Renovations In An Ancient Church Accidentally Revealed The Archaeological Find of The Decade

A museum in Scotland was sitting on a rare archaeological find, and never had any idea.

The Church of St. Mary, first built in the 11th century, was turned into a museum in the 1960s. Over the past couple of years they've been undergoing extensive renovations. During one of these, construction workers uncovered a monumental find.

They unearthed the tombs of 5 former archbishops of Canterbury, principal leader of the Church of England and symbolic leader of the Anglican church.
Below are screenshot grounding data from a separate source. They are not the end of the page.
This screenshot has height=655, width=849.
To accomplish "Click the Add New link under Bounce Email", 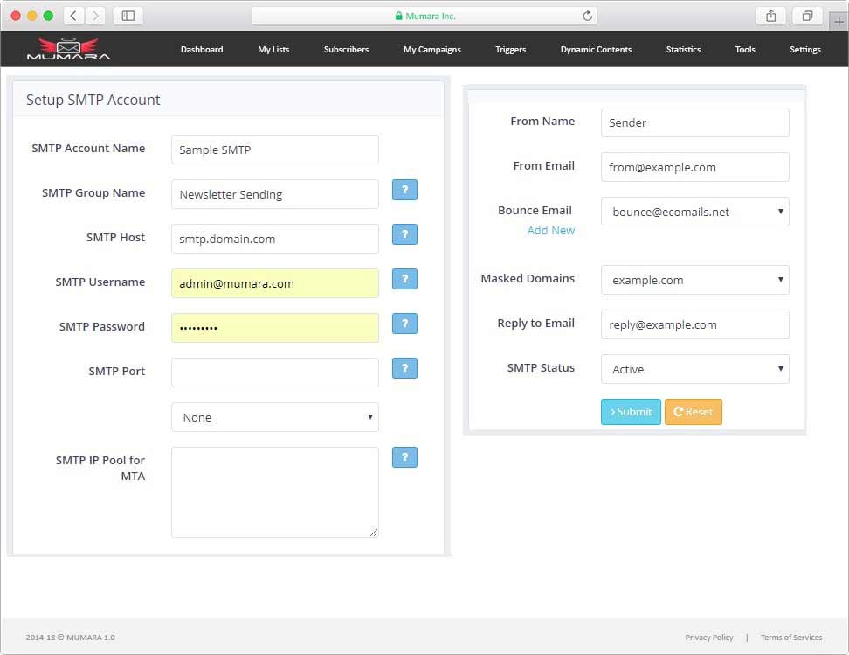I will tap(551, 230).
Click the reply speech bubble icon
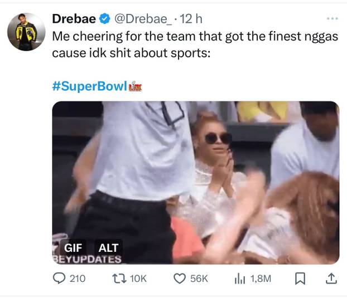347x298 pixels. click(59, 279)
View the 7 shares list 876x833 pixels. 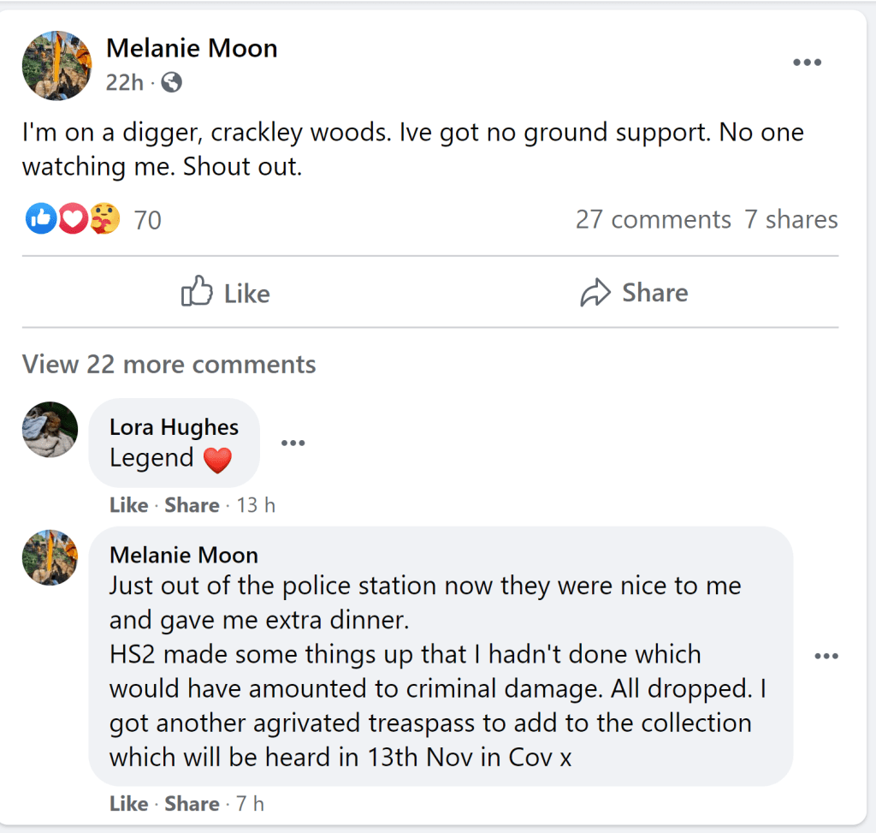(790, 219)
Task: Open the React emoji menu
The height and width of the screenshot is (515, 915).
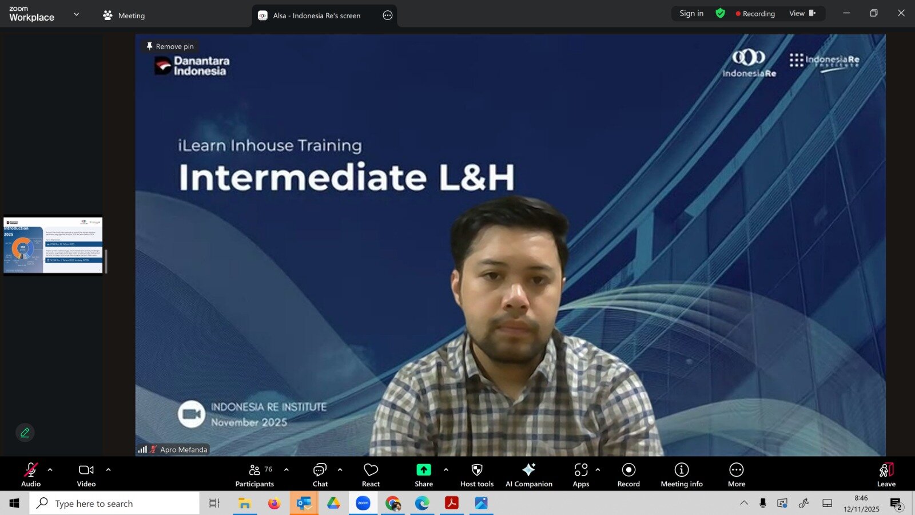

It's long been known that the church was near the historic residence of the sitting Archbishop, and many assumed he worshiped there. This is the first proof that Archbishops have actually been buried at the church.

The church is located near the River Thames and workers have long just assumed the foundation was packed with dirt to reduce the risk of flooding. During the course of the renovations workers had to lift giant flagstones from the floor, exposing the ground below.

Instead of finding dirt however, they found a hidden entrance to a strange room underneath the church.

The Sun

Inside they found 35 coffins, one of which had a solid gold miter sitting on top.

The coffins were helpfully labeled, which is how authorities know they contained archbishops.

One such coffin contained the remains of Richard Bancroft who died in 1610. He is known to have chaired the committee that wrote the King James Bible, the most known English translation of the bible.


The 30 other tombs were left undisturbed, however scientists may revisit them.

The entrance is now covered with a pane of glass so visitors can see in. The Museum is expected to reopen to visitors next month.